Task details
Using the listing below, set down each line from the line containing "[Youtube] (288, 2472)" through the line containing "Insidious: Out of the Further (391, 646)", both ends included, exactly and with nothing added.

Excerpted records

--

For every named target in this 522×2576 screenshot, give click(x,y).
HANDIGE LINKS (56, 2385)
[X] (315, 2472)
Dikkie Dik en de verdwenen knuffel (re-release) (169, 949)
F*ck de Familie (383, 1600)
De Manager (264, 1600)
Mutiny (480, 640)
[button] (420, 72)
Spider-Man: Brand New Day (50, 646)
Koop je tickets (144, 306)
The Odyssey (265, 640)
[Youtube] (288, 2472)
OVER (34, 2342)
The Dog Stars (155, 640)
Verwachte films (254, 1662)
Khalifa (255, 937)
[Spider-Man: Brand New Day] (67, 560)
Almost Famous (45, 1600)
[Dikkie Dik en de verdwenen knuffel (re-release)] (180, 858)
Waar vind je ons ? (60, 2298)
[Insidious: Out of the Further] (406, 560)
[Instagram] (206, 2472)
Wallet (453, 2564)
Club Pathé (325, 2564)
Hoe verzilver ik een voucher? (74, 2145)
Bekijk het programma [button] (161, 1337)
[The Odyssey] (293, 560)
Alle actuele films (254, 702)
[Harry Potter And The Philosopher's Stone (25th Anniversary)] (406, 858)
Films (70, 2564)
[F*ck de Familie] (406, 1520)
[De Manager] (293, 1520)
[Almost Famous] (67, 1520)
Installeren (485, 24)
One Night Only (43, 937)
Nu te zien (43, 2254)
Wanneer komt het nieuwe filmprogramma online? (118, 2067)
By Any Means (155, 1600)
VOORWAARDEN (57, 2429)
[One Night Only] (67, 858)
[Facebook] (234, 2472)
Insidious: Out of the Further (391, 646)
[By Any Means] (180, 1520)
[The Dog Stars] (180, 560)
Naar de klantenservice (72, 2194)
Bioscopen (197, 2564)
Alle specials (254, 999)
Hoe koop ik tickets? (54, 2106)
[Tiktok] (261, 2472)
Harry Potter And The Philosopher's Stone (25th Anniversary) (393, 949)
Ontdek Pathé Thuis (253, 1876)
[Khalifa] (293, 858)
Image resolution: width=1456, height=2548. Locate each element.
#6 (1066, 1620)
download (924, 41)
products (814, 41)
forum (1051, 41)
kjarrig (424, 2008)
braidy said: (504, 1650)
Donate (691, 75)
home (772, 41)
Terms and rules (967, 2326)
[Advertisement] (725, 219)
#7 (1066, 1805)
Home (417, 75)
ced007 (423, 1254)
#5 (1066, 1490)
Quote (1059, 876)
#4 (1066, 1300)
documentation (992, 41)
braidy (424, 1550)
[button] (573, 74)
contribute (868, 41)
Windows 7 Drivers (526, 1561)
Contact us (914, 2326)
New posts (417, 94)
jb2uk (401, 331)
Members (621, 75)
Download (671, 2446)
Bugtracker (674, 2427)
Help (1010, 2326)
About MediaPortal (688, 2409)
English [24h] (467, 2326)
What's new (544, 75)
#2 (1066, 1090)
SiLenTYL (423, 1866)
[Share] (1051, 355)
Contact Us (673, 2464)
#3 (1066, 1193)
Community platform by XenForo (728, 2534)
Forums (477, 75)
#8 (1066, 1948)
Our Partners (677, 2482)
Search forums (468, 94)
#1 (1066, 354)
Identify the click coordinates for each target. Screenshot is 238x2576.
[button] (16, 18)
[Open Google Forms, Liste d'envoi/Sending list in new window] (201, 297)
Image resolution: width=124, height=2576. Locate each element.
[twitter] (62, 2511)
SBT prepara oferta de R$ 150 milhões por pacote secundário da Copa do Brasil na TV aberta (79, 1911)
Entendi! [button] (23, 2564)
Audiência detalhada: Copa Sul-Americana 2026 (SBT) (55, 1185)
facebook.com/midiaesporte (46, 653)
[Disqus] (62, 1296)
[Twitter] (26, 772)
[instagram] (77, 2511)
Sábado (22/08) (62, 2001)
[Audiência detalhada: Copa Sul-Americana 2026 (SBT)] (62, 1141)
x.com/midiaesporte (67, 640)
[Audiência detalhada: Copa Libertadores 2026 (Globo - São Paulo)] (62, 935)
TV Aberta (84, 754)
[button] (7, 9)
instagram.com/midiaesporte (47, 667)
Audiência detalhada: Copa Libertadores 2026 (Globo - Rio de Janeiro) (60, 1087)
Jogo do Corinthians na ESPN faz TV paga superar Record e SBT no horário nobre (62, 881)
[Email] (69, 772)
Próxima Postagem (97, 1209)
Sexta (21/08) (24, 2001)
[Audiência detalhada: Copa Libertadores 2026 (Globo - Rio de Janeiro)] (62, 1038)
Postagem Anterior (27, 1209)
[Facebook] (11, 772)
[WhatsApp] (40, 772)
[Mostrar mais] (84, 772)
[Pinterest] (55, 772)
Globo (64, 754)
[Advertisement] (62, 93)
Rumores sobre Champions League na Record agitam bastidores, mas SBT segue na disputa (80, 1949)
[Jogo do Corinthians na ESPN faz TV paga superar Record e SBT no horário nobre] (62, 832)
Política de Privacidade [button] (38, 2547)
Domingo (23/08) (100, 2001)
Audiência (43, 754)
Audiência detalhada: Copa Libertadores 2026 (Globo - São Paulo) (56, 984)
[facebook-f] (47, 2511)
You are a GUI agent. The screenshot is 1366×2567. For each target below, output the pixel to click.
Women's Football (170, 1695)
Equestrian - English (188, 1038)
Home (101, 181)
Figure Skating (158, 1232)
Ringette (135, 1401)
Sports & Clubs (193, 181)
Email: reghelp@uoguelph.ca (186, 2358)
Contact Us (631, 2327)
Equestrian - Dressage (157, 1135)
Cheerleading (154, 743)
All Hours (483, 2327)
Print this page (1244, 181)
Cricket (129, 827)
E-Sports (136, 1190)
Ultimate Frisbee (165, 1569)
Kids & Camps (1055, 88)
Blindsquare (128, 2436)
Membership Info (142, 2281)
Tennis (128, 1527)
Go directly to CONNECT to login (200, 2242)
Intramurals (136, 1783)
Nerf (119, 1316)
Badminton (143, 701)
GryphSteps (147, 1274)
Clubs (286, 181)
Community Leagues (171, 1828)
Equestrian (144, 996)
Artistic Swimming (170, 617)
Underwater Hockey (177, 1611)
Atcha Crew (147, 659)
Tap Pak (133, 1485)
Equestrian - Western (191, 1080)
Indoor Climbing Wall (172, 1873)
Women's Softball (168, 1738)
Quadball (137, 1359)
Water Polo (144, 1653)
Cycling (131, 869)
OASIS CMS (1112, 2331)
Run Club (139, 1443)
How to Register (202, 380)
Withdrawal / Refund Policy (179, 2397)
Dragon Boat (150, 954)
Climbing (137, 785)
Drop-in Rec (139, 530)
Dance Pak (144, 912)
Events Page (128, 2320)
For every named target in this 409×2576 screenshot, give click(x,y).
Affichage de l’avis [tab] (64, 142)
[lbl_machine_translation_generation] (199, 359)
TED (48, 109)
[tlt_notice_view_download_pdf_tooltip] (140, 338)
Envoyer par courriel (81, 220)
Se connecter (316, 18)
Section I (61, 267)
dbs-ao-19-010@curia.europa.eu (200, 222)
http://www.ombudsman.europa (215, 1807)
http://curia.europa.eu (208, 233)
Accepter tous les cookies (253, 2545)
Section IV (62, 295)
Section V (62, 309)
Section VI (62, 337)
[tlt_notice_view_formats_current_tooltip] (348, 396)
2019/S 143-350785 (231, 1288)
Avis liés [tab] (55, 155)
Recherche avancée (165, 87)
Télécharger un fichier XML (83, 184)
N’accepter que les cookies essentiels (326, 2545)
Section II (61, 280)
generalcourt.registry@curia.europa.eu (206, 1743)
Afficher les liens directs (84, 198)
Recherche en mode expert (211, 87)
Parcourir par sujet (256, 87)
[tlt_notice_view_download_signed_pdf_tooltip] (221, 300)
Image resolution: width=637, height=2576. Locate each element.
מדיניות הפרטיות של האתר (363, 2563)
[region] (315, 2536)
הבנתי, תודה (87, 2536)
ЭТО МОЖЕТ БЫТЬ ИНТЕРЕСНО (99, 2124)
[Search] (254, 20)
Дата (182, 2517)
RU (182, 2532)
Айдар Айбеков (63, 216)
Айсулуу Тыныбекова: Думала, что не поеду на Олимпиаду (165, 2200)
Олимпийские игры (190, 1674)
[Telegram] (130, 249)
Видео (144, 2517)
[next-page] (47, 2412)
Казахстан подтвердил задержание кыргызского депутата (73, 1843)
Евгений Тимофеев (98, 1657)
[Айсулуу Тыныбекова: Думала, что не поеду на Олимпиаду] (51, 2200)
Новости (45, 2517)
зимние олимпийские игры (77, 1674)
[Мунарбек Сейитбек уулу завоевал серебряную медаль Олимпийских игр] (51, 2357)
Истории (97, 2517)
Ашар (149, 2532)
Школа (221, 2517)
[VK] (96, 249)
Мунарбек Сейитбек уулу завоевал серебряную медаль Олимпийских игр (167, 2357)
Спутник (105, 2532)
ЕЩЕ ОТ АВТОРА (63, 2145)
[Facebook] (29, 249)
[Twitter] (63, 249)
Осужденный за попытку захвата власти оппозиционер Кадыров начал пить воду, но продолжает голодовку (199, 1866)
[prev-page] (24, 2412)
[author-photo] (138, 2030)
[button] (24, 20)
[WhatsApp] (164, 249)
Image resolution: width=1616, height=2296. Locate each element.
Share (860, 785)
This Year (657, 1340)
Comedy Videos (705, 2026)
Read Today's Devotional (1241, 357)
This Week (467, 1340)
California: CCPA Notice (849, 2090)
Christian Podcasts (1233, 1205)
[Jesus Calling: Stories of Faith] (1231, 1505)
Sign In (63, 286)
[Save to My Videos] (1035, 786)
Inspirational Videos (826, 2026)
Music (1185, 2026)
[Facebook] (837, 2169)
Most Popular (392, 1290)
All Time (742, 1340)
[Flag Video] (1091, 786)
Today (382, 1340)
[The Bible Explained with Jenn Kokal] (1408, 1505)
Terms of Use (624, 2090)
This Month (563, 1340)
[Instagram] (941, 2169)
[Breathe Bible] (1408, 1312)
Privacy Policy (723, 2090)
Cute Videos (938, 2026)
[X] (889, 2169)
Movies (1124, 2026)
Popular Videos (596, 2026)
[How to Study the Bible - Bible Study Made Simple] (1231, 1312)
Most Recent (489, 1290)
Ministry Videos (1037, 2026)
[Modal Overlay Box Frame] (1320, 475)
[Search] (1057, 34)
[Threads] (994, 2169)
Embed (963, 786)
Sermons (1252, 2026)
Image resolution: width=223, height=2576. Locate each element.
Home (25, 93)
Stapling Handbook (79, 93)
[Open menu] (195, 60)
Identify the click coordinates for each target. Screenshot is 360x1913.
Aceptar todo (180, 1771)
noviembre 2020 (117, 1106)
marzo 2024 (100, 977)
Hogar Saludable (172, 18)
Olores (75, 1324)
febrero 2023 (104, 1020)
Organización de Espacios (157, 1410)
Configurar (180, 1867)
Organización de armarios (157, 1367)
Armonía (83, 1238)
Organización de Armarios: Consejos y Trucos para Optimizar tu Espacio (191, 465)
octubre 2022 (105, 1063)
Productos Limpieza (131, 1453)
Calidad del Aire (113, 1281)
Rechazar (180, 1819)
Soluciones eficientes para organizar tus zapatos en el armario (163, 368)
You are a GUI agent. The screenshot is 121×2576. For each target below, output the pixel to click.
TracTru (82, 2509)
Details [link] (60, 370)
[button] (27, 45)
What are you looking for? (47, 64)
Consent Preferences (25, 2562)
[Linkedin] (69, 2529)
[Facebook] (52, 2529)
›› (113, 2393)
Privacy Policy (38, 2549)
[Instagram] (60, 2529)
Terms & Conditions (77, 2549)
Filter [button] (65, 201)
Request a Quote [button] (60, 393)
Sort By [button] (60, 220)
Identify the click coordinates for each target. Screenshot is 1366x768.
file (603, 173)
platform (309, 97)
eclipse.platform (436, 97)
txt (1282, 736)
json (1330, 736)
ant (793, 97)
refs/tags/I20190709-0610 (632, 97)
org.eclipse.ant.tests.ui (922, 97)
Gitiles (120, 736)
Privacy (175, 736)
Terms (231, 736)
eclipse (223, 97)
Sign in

--

Solution below
[Youtube] (288, 2472)
OVER (34, 2342)
The Dog Stars (155, 640)
Verwachte films (254, 1662)
Khalifa (255, 937)
[Spider-Man: Brand New Day] (67, 560)
Almost Famous (45, 1600)
[Dikkie Dik en de verdwenen knuffel (re-release)] (180, 858)
Waar vind je ons ? (60, 2298)
[Insidious: Out of the Further] (406, 560)
[Instagram] (206, 2472)
Wallet (453, 2564)
Club Pathé (325, 2564)
Hoe verzilver ik een voucher? (74, 2145)
Bekijk het programma [button] (161, 1337)
[The Odyssey] (293, 560)
Alle actuele films (254, 702)
[Harry Potter And The Philosopher's Stone (25th Anniversary)] (406, 858)
Films (70, 2564)
[F*ck de Familie] (406, 1520)
[De Manager] (293, 1520)
[Almost Famous] (67, 1520)
Installeren (485, 24)
One Night Only (43, 937)
Nu te zien (43, 2254)
Wanneer komt het nieuwe filmprogramma online? (118, 2067)
By Any Means (155, 1600)
VOORWAARDEN (57, 2429)
[One Night Only] (67, 858)
[Facebook] (234, 2472)
Insidious: Out of the Further (391, 646)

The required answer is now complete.